Exercise directions.
Without the pictures, copy all the entries below exactly.

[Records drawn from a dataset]
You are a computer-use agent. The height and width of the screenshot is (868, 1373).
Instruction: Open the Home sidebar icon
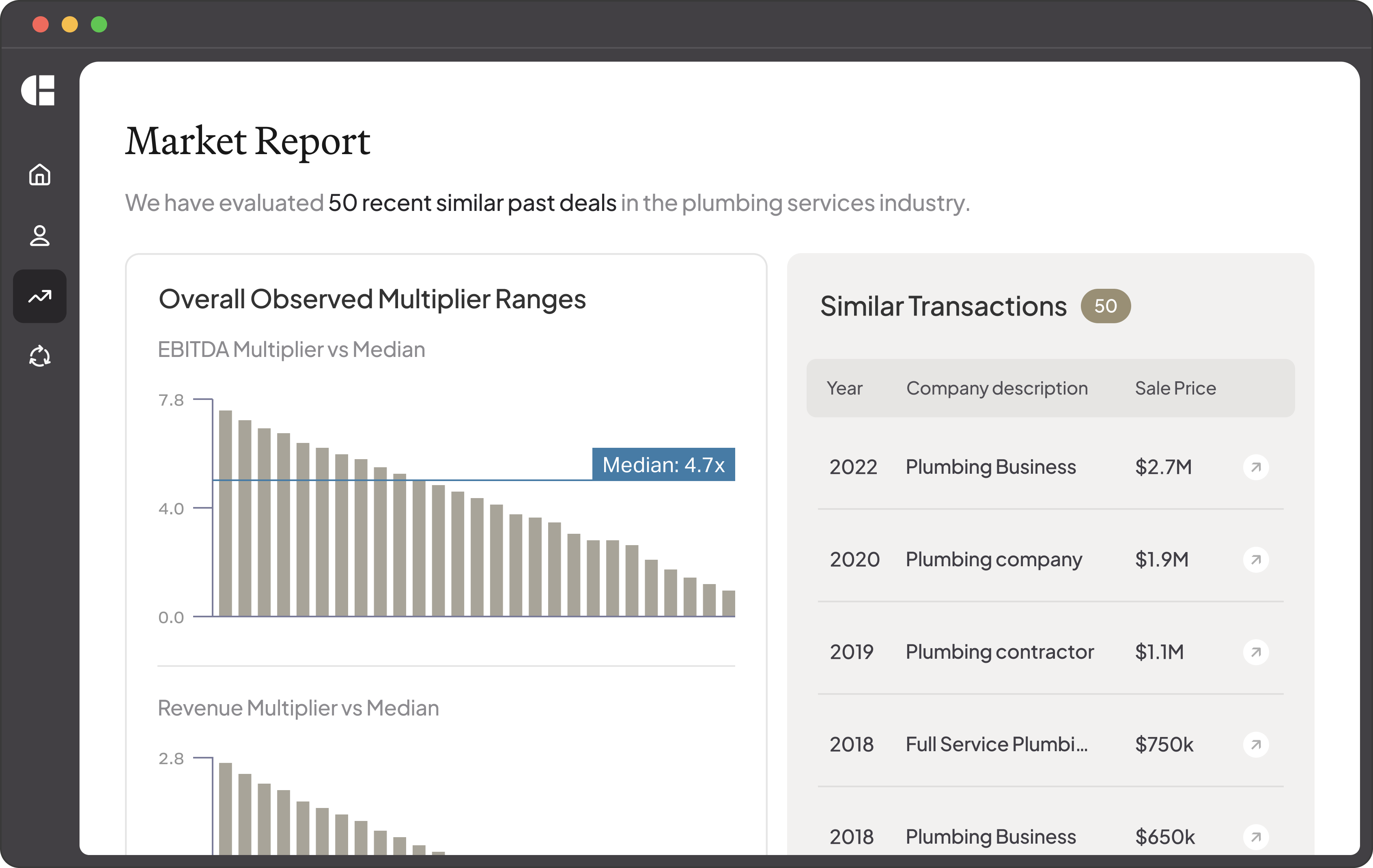pyautogui.click(x=39, y=174)
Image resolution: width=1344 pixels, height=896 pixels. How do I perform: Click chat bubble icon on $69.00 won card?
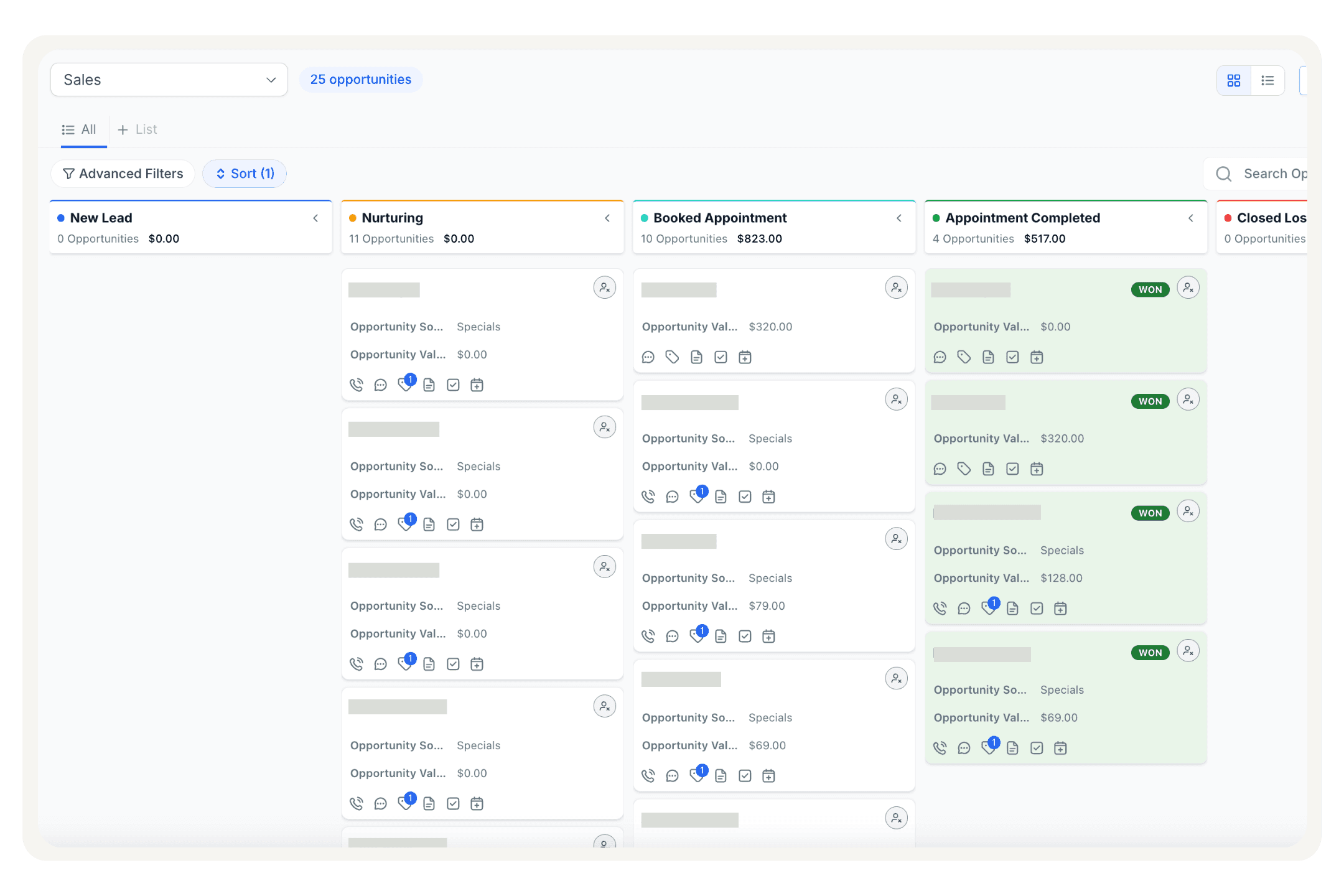coord(964,748)
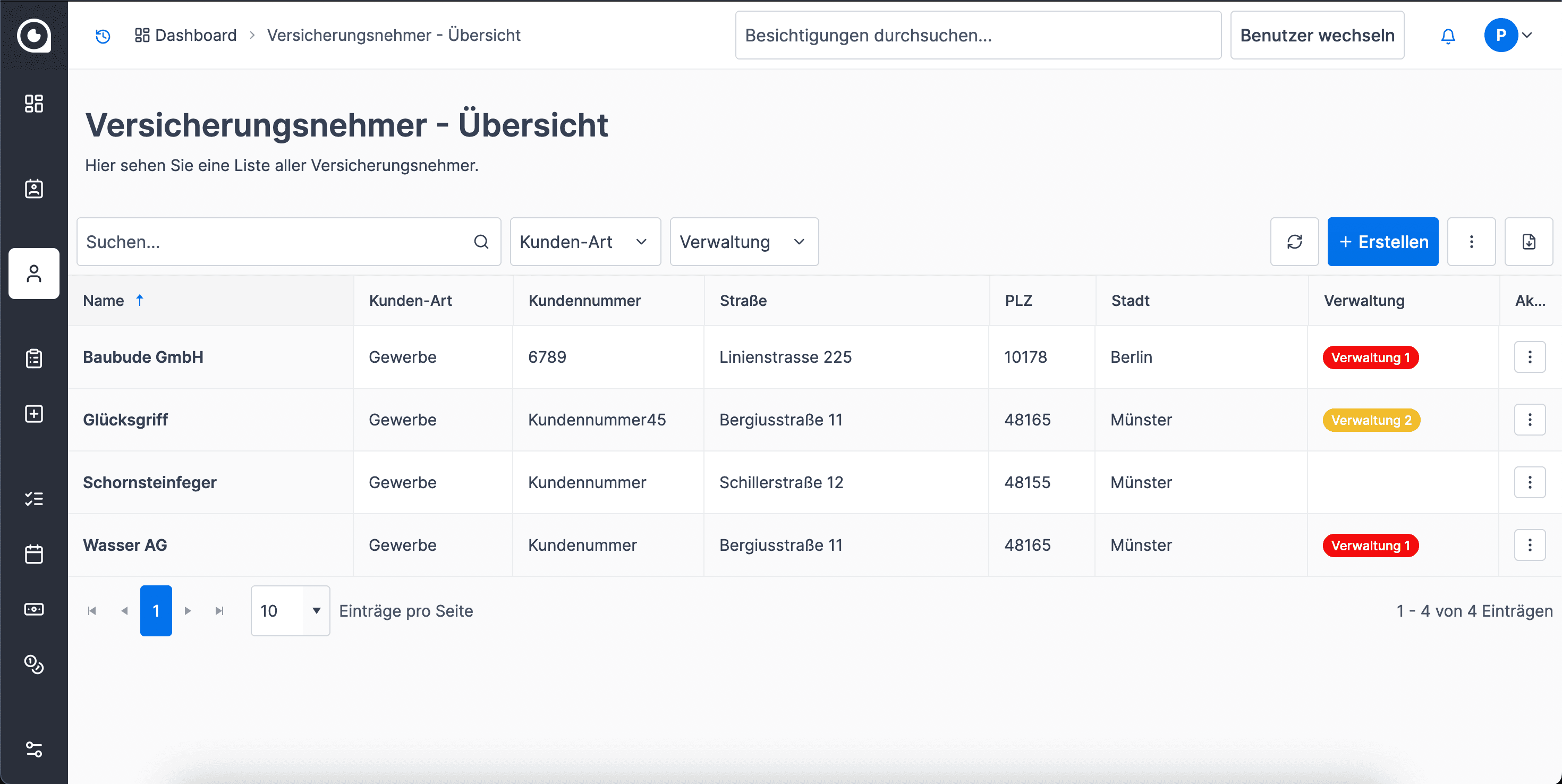
Task: Click Benutzer wechseln button
Action: click(x=1317, y=36)
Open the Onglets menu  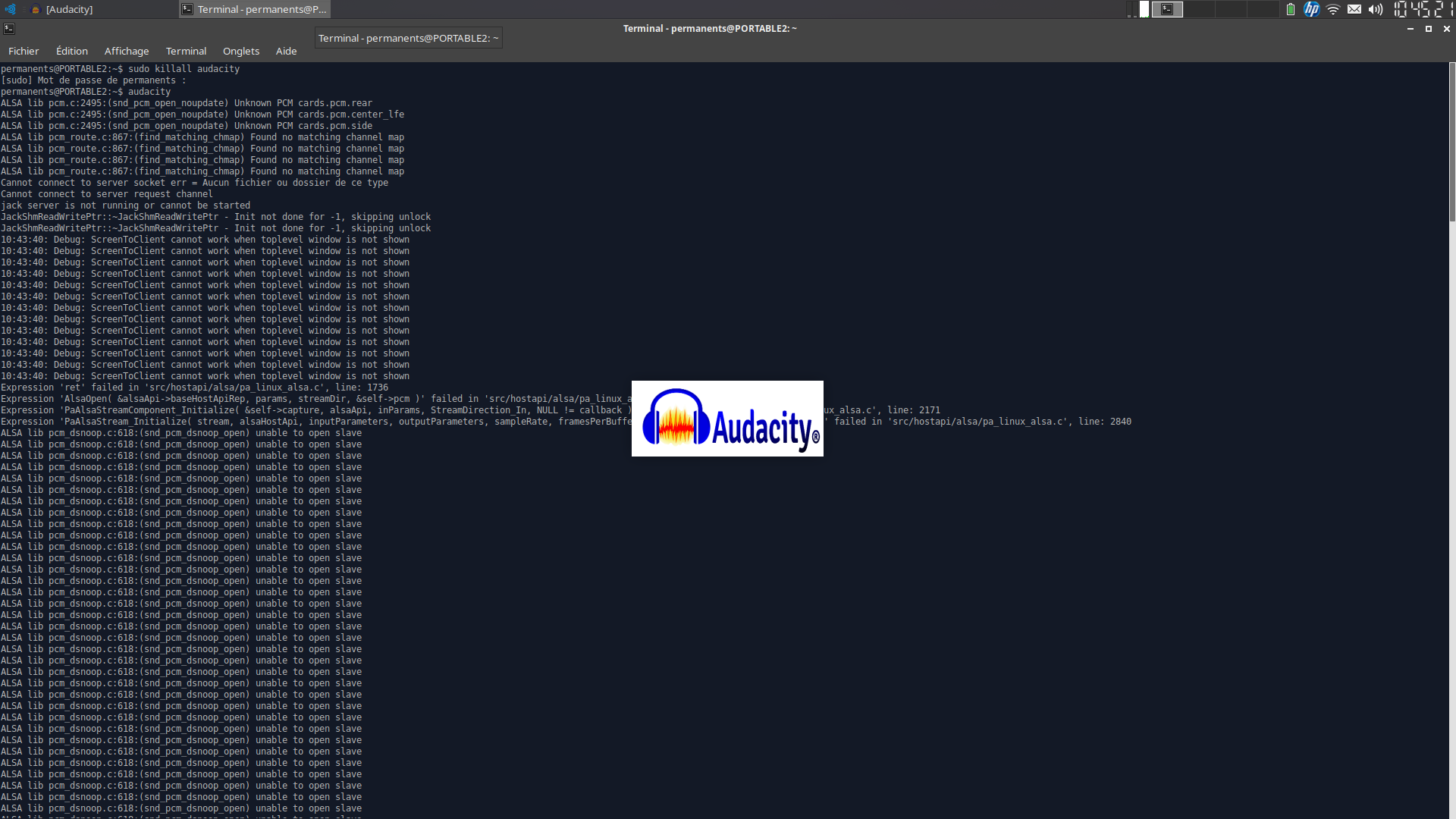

Task solution.
You are a computer-use agent. The height and width of the screenshot is (868, 1373).
Instruction: Open the Home sidebar icon
pyautogui.click(x=39, y=174)
Image resolution: width=1344 pixels, height=896 pixels. How do I perform: Click chat bubble icon on $69.00 won card?
coord(964,748)
Task: Click Benutzer wechseln button
Action: click(x=1317, y=36)
Open the Onglets menu  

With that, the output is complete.